Joplin Portable and the profile folder lives on J: and each user has a shortcut to the executable on their desktop. Thus the executable will run on multiple PCs, each accessing the single office profile.
The advantages of this setup are many; security is automatically based on access to the J: drive, program updates are done in a single location, and the drive is being backed up regularly by the IT department.
It’s mostly used as a documentation resource; it’s very rare that multiple people would be editing at the same time and I doubt any two people would ever edit the same page.
It’s been working well up until 3.4.x, but now it’s having issues starting the application.
We’re seeing some errors in the logs related to a Node.js “feature” that checks a IPv6 address before falling back to IPv4, and there may also be an issue with the PC trying (and failing) to run the 32-bit version on unpacking, rather than the 64-bit.
Or it may be related to the number of users who have the executable running in the background.
Another possibility is that the profile is locked or corrupted somehow, though if I copy the profile and executable to the C: drive it seems to work.
Thoughts? Are there any technical concerns with this setup? If so, are there any workarounds?
Is your reason for all sharing the same profile folder for all Joplin instances, in order to avoid needing to transmit data over the internet? To be honest that setup seems like asking for trouble. Even if not everyone edits at the same time, I foresee locking issues if multiple Joplin instances are just running at the same time, all pointing to the same local profile.
An alternative option which does not expose the data to the internet, would be to create a WebDAV server only accessible on the LAN, which all Joplin instance would use as the sync target. They would share the same sync target, but the local profile data can be kept separate for each instance.
Alternatively if you don’t want to run a server but stick to just the network drive, you can setup all clients to use file system sync, to sync to a directory on the network drive. You’ll want to download the Joplin 3.5 prerelease if doing that though, as it has a fix for a longstanding issue with file system sync
There is only one store of information, so it seems logical to have a single profile pointing to a single database. SQLite seems to have fairly robust locking functionality; I don’t know if Joplin leverages that or not, or if Joplin has its own concurrency management (or has ever thought it necessary as this is an unusual use case I think).

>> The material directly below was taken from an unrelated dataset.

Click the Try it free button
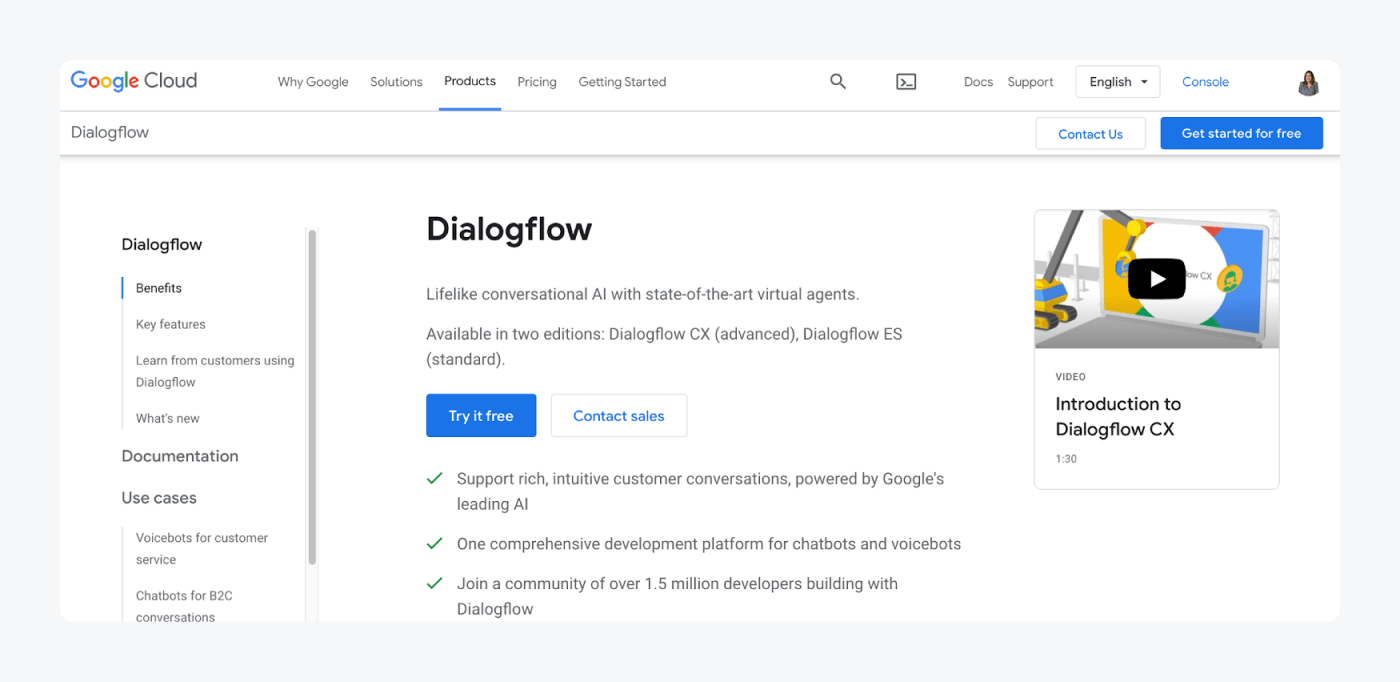pyautogui.click(x=481, y=416)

As I mentioned, it’s been working well for several years, we’re just starting to see some issues when too many people are running their copy of the executable at one time. Your last idea is intriguing…
Regardless of whether your method was working in the past, it’s not recommended by the developers. Using one of the methods I mentioned would be the official way to manage this, and it would also support concurrent editing using the conflict detection mechanism (but the conflict resolution needs to be done manually)
Also SQLite databases don't work properly on LAN drives or cloud folders, like OneDrive or Dropbox because they can update the files in any given order and so the SQLite journal might end up out of sync with the database, which will cause data corruption.
I can see how your setup would be convenient but it's not recommended. Mrjo118's suggestions would definitely be the way to go.